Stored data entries
== Segment start ==

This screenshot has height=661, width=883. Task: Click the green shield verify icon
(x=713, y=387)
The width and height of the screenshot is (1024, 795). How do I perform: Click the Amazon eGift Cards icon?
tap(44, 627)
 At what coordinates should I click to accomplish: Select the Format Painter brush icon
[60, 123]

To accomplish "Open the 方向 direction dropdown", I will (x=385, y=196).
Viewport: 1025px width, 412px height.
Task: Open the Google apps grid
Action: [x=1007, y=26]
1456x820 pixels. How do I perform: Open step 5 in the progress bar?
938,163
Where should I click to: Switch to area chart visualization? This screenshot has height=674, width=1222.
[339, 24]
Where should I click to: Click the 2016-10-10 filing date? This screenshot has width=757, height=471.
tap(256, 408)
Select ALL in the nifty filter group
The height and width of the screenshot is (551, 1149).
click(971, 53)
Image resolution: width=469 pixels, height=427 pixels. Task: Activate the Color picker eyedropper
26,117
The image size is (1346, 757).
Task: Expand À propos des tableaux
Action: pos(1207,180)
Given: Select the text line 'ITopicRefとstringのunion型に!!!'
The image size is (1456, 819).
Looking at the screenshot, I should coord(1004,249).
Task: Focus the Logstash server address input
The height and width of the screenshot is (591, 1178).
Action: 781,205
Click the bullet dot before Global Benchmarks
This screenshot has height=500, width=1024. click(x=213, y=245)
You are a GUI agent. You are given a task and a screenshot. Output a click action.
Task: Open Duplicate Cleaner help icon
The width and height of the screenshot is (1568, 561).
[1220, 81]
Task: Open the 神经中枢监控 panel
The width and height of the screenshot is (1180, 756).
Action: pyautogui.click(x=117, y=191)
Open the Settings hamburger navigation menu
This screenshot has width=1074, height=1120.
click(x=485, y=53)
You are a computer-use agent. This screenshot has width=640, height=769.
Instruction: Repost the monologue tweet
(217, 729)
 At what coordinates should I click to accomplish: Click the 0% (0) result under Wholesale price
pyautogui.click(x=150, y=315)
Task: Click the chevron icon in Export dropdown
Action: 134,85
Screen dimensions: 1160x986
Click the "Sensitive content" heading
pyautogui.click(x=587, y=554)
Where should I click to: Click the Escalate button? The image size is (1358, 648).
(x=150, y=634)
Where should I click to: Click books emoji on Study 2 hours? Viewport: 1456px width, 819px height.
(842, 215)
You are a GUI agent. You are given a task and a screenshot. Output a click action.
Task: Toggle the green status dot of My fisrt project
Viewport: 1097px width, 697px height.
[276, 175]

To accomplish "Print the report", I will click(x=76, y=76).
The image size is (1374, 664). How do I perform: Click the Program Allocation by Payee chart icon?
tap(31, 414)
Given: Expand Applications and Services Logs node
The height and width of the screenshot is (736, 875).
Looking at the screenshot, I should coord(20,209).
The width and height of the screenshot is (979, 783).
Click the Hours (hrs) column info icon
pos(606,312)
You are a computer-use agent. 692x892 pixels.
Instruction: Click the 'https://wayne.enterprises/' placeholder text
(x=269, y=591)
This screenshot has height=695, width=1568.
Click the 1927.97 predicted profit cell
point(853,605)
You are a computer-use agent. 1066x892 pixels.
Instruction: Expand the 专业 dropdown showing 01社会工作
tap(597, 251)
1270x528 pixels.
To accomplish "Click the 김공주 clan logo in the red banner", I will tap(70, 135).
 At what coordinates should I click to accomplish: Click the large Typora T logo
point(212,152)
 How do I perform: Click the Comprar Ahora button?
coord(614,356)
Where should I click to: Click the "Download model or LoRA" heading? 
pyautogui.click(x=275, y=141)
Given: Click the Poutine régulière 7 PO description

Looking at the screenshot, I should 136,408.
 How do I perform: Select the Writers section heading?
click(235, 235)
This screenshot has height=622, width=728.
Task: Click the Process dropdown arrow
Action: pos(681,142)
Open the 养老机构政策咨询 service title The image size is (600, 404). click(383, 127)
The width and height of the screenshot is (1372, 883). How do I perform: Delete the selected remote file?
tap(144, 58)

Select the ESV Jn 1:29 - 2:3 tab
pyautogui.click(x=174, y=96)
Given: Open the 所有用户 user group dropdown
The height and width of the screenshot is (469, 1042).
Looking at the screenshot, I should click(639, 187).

== Segment end ==

▸ **What to work on**:
Each record above should be output again exactly.

▸ **Answer for the task**:
This screenshot has height=661, width=883. Task: Click the green shield verify icon
(x=713, y=387)
The width and height of the screenshot is (1024, 795). How do I perform: Click the Amazon eGift Cards icon?
tap(44, 627)
 At what coordinates should I click to accomplish: Select the Format Painter brush icon
[60, 123]

To accomplish "Open the 方向 direction dropdown", I will (x=385, y=196).
Viewport: 1025px width, 412px height.
Task: Open the Google apps grid
Action: [x=1007, y=26]
1456x820 pixels. How do I perform: Open step 5 in the progress bar?
938,163
Where should I click to: Switch to area chart visualization? This screenshot has height=674, width=1222.
[339, 24]
Where should I click to: Click the 2016-10-10 filing date? This screenshot has width=757, height=471.
tap(256, 408)
Select ALL in the nifty filter group
The height and width of the screenshot is (551, 1149).
click(971, 53)
Image resolution: width=469 pixels, height=427 pixels. Task: Activate the Color picker eyedropper
26,117
The image size is (1346, 757).
Task: Expand À propos des tableaux
Action: pos(1207,180)
Given: Select the text line 'ITopicRefとstringのunion型に!!!'
The image size is (1456, 819).
Looking at the screenshot, I should coord(1004,249).
Task: Focus the Logstash server address input
The height and width of the screenshot is (591, 1178).
Action: 781,205
Click the bullet dot before Global Benchmarks
This screenshot has height=500, width=1024. click(x=213, y=245)
You are a GUI agent. You are given a task and a screenshot. Output a click action.
Task: Open Duplicate Cleaner help icon
The width and height of the screenshot is (1568, 561).
[1220, 81]
Task: Open the 神经中枢监控 panel
The width and height of the screenshot is (1180, 756).
Action: pyautogui.click(x=117, y=191)
Open the Settings hamburger navigation menu
This screenshot has width=1074, height=1120.
click(x=485, y=53)
You are a computer-use agent. This screenshot has width=640, height=769.
Instruction: Repost the monologue tweet
(217, 729)
 At what coordinates should I click to accomplish: Click the 0% (0) result under Wholesale price
pyautogui.click(x=150, y=315)
Task: Click the chevron icon in Export dropdown
Action: 134,85
Screen dimensions: 1160x986
Click the "Sensitive content" heading
pyautogui.click(x=587, y=554)
Where should I click to: Click the Escalate button? The image size is (1358, 648).
(x=150, y=634)
Where should I click to: Click books emoji on Study 2 hours? Viewport: 1456px width, 819px height.
(842, 215)
You are a GUI agent. You are given a task and a screenshot. Output a click action.
Task: Toggle the green status dot of My fisrt project
Viewport: 1097px width, 697px height.
[276, 175]

To accomplish "Print the report", I will click(x=76, y=76).
The image size is (1374, 664). How do I perform: Click the Program Allocation by Payee chart icon?
tap(31, 414)
Given: Expand Applications and Services Logs node
The height and width of the screenshot is (736, 875).
Looking at the screenshot, I should coord(20,209).
The width and height of the screenshot is (979, 783).
Click the Hours (hrs) column info icon
pos(606,312)
You are a computer-use agent. 692x892 pixels.
Instruction: Click the 'https://wayne.enterprises/' placeholder text
(x=269, y=591)
This screenshot has height=695, width=1568.
Click the 1927.97 predicted profit cell
point(853,605)
You are a computer-use agent. 1066x892 pixels.
Instruction: Expand the 专业 dropdown showing 01社会工作
tap(597, 251)
1270x528 pixels.
To accomplish "Click the 김공주 clan logo in the red banner", I will tap(70, 135).
 At what coordinates should I click to accomplish: Click the large Typora T logo
point(212,152)
 How do I perform: Click the Comprar Ahora button?
coord(614,356)
Where should I click to: Click the "Download model or LoRA" heading? 
pyautogui.click(x=275, y=141)
Given: Click the Poutine régulière 7 PO description

Looking at the screenshot, I should 136,408.
 How do I perform: Select the Writers section heading?
click(235, 235)
This screenshot has height=622, width=728.
Task: Click the Process dropdown arrow
Action: pos(681,142)
Open the 养老机构政策咨询 service title The image size is (600, 404). click(383, 127)
The width and height of the screenshot is (1372, 883). How do I perform: Delete the selected remote file?
tap(144, 58)

Select the ESV Jn 1:29 - 2:3 tab
pyautogui.click(x=174, y=96)
Given: Open the 所有用户 user group dropdown
The height and width of the screenshot is (469, 1042).
Looking at the screenshot, I should click(639, 187).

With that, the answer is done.